That is what I mean...... Who you pay is How you get the gig. I am not unfamiliar with this way of doing business. But.........

There is no Mafia!


----------



## ChainsawCharlie (Jan 16, 2008)

MALCO.New.York said:


> That is what I mean...... Who you pay is How you get the gig. I am not unfamiliar with this way of doing business. But.........
> 
> There is no Mafia!


Ah....

Referrals Fees.


----------



## grizl (Sep 27, 2008)

i hope i do not offend, but a consider the union to be a mafia


----------



## boman47k (Oct 13, 2006)

grizl said:


> i hope i do not offend, but a consider the union to be a mafia


 
Lets not leave textile out. Many years ago when I worked in a union textile plant, a union rep came down from New York. His last name sounded like a fruit. I want to say his was a fairly well know name for anyone who had read much about the mob. I know his last name was. I immediately thought Mafia. Through the years everytime I saw or heard of a certain guy on the news, I thought it was him or someone connected to him.


----------



## rbsremodeling (Nov 12, 2007)

I once worked for a guy, who knew a guy, that knew a guy:w00t:


----------



## MALCO.New.York (Feb 27, 2008)

boman47k said:


> Lets not leave textile out. Many years ago when I worked in a union textile plant, a union rep came down from New York. His last name sounded like a fruit. I want to say his was a fairly well know name for anyone who had read much about the mob. I know his last name was. I immediately thought Mafia. Through the years everytime I saw or heard of a certain guy on the news, I thought it was him or someone connected to him.

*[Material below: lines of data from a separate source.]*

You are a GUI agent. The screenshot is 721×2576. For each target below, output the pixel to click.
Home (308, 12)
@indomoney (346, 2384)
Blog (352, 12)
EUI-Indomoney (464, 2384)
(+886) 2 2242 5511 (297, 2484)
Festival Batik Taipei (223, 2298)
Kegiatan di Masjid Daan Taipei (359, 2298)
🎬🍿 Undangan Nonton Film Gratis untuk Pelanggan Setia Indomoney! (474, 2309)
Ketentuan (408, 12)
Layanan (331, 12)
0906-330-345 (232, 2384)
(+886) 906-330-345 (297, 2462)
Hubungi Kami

So what exactly are you trying to say???? Or should we discuss this elsewhere??????????????????????:laughing:


----------



## enforcer (Aug 25, 2008)

it was probably tommy gambino. he was a captain and son of the late carlo. tommy did whatever gotti told him to do and was very low key and circumspect. he wound up doing some time. the gambino's and lucchese's controlled much of the garment industry back in the day.


----------



## Aggie67 (Aug 28, 2008)

I like to rib my wife about one her aunts. This nice lady married into the Campisi family in the early 70's. He passed away suddenly, and she magically raised a son from infancy without ever having a job or a drivers license. What's that line? "No visible means of support"? We joke that the mob life insurance policy treated her well.


----------



## boman47k (Oct 13, 2006)

enforcer said:


> it was probably tommy gambino. he was a captain and son of the late carlo. tommy did whatever gotti told him to do and was very low key and circumspect. he wound up doing some time. the gambino's and lucchese's controlled much of the garment industry back in the day.


 
the name was Bonanno. Not sure about the spelling. This was in the 70's.


----------



## enforcer (Aug 25, 2008)

the campisi's from south orange ave in newark. "petey white, nana, petey black". stone cold killers. most are dead now.


----------



## enforcer (Aug 25, 2008)

i meant na na , not nana....


----------



## CaptainAmerica (Jul 10, 2008)

enforcer said:


> the campisi's from south orange ave in newark. "petey white, nana, petey black". stone cold killers. most are dead now.


And no, doubt burning in hell.


----------



## POOLMANinCT (Oct 7, 2006)

bigots


----------



## Bodger (Oct 23, 2008)

I've encountered what is euphemistically referred to in Hollywood circles as the "Gay Mafia". That cross-section of affluent southern California population that is gay, has double income, (usually no kids), hold down powerful high paying jobs in the entertainment business and love to fix up their houses. I remodeled a bathroom a few years ago for a gay Hollywood power couple and installed what turned out to be about a $50,000 sunken roman tub. The same clients called me back two years later and had it all ripped out and replaced with a fancy steam shower / sauna config costing even more.


----------



## MALCO.New.York (Feb 27, 2008)

Bodger said:


> I've encountered what is euphemistically referred to in Hollywood circles as the "Gay Mafia". That cross-section of affluent southern California population that is gay, has double income, (usually no kids), hold down powerful high paying jobs in the entertainment business and love to fix up their houses. I remodeled a bathroom a few years ago for a gay Hollywood power couple and installed what turned out to be about a $50,000 sunken roman tub. The same clients called me back two years later and had it all ripped out and replaced with a fancy steam shower / sauna config costing even more.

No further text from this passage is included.